So the damage was done. Perhaps a solution is creating a school just for pregnant girls. Provide them with childcare and night classes, education about what they're going to need as a parent, teaching skills in childrearing, introducing them to childhood psychology and instruct them on communication and relationships. Even a 15 y/o can understand the basics of Freud and Erickson's Development Theory. Education at that point would require a focus on the needs those girls will have as they are different than the needs of other girls and incorporate that into a base math-science curriculum. The chances of these girls going on to college is slim and so what ought to be supported is their emotional liabilities so that they can still strengthen up to the point where they can find better options as they mature. A self confident girl will always find the motivation and means for success especially with the right support system at her side. This is where, if Gloucester continues in its camaraderie and standing together might just make it back into the news in several years as we see what's become of them. That's a mighty responsibility for the community and I think love, care and respect for the others within that community can help bind them even stronger.
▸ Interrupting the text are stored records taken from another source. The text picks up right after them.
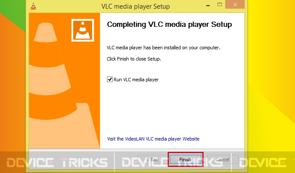Select the 'Completing VLC media player Setup' heading
The width and height of the screenshot is (295, 173).
point(169,25)
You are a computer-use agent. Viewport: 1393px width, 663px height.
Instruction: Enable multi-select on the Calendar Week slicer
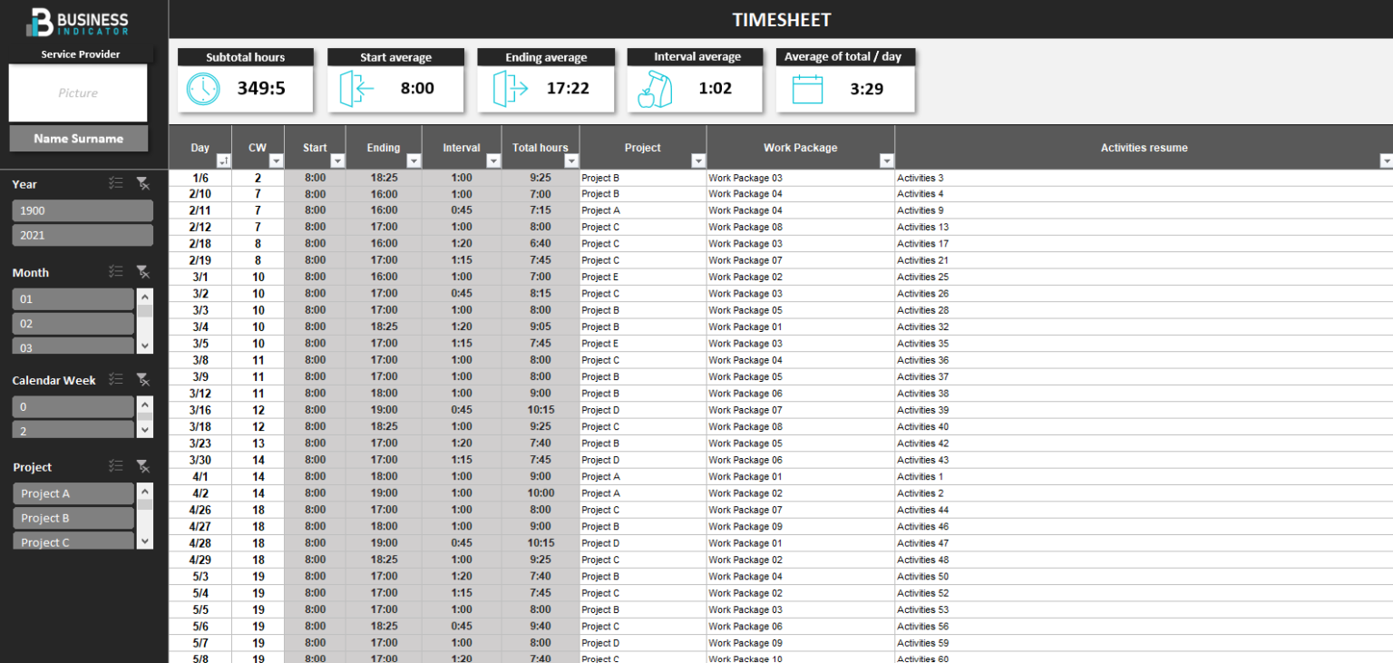pos(116,380)
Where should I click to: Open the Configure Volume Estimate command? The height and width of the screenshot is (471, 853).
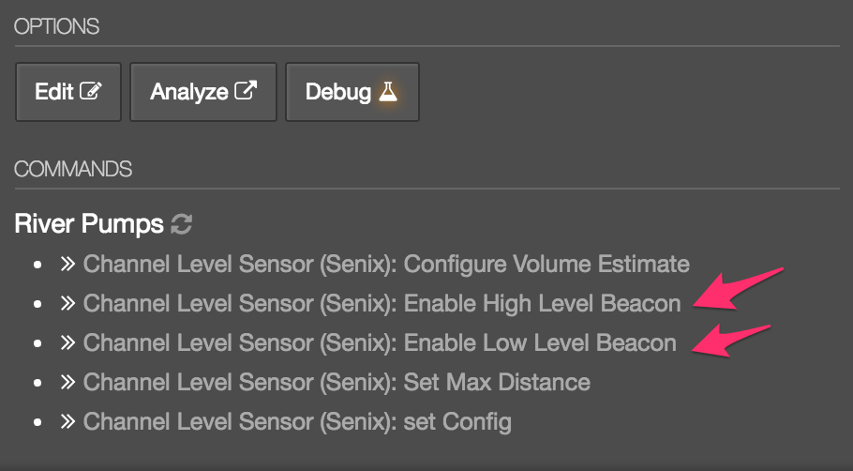click(386, 265)
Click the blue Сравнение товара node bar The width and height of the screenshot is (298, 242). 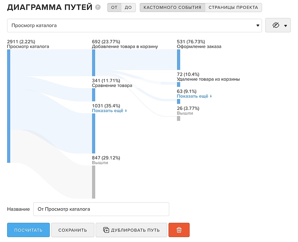pos(94,95)
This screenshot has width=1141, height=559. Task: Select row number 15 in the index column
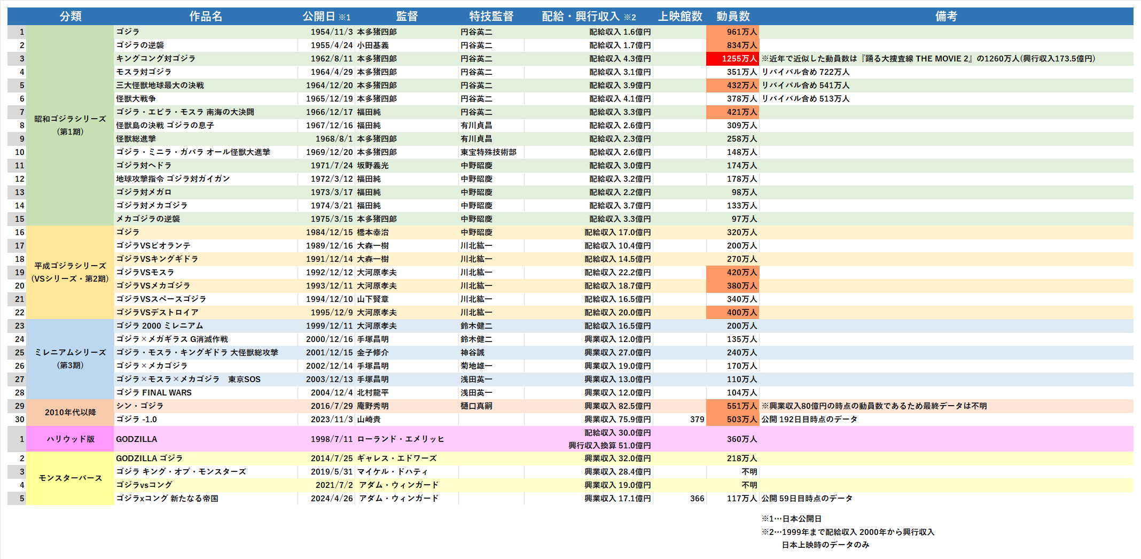[17, 219]
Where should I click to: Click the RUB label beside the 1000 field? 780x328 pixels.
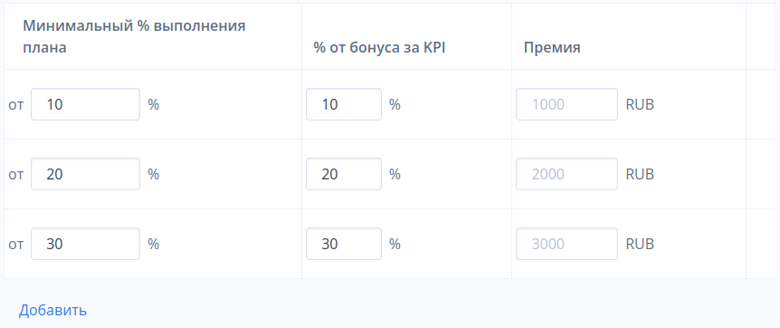coord(640,105)
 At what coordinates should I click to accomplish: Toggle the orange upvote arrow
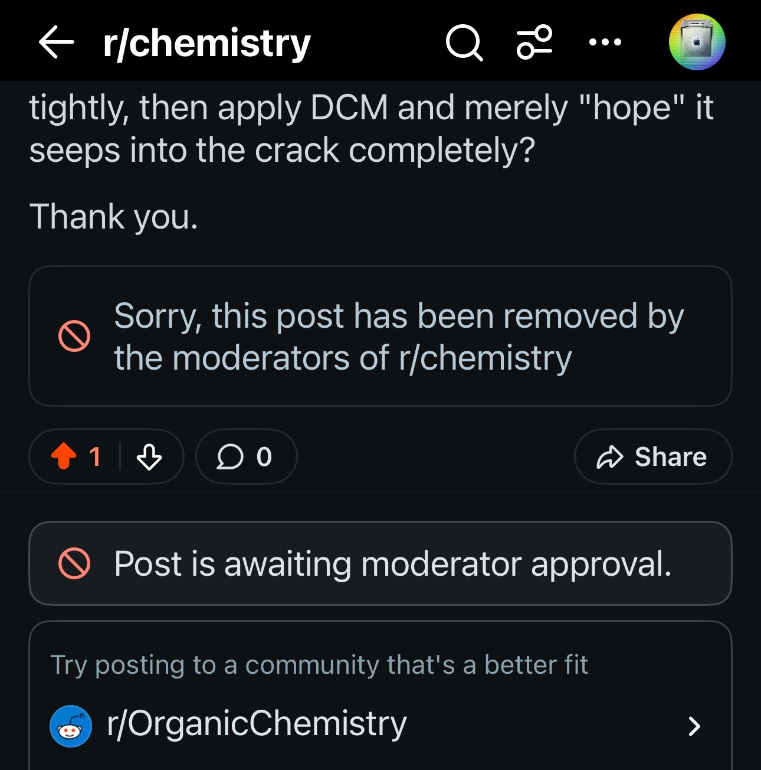click(64, 456)
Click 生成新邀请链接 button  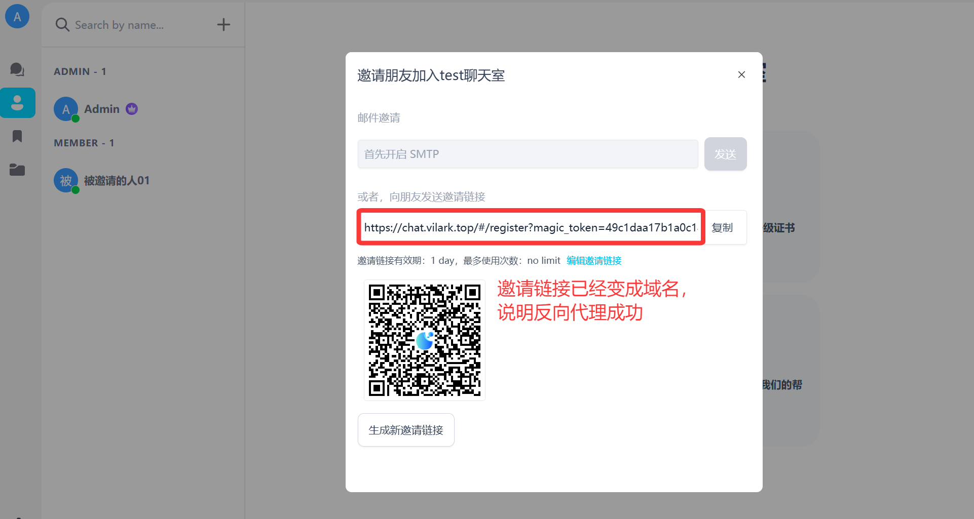[406, 430]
These girls have, by choice of pregnancy, created a class of their own. And, if the proper tools are given to them, their chances of success are much higher. They need temporary segregation from their peers and judgmental morons because what they're going through is greater than what an average teen could understand. The support system these girls need now is the inclusion of preemptive strategies for the next generation (their children) which means what we've learned from this should be the focus, not the issue of unprotected sex, blame or the classification of "good girl, bad girl" (and where are the bad boys that impregnated those girls anyway?).
Women are cursed by their biology only if they choose to be. I think it's pretty cool, if true, that these girls stuck together though I no way applaud their choice to get pregnant or stupidity to engage in unprotected sex. Any Ya-Ya Sisterhood members can tell you when there's a pact, it's not one that is necessarily openly shared. It's a secret and that makes it more enduring, I suppose. Perhaps the truth struggles to keep its secrecy. They deserve that right if that's what they've chosen as a way to pull together.
What we ought to look at is why they made their choice. I'm quite sure the results of their "stupidity" lies in the reality of what they lacked in their lives or home along with the cultural influences, particularly by presenting sex and motherhood as an in vogue deal. There's nothing glamourous about being a mother and unless we factor in Andrew Blake's interpretation of porn (please don't click this link at work), porn itself is pretty unglamorous too. So what kind of trash are we feeding these kids?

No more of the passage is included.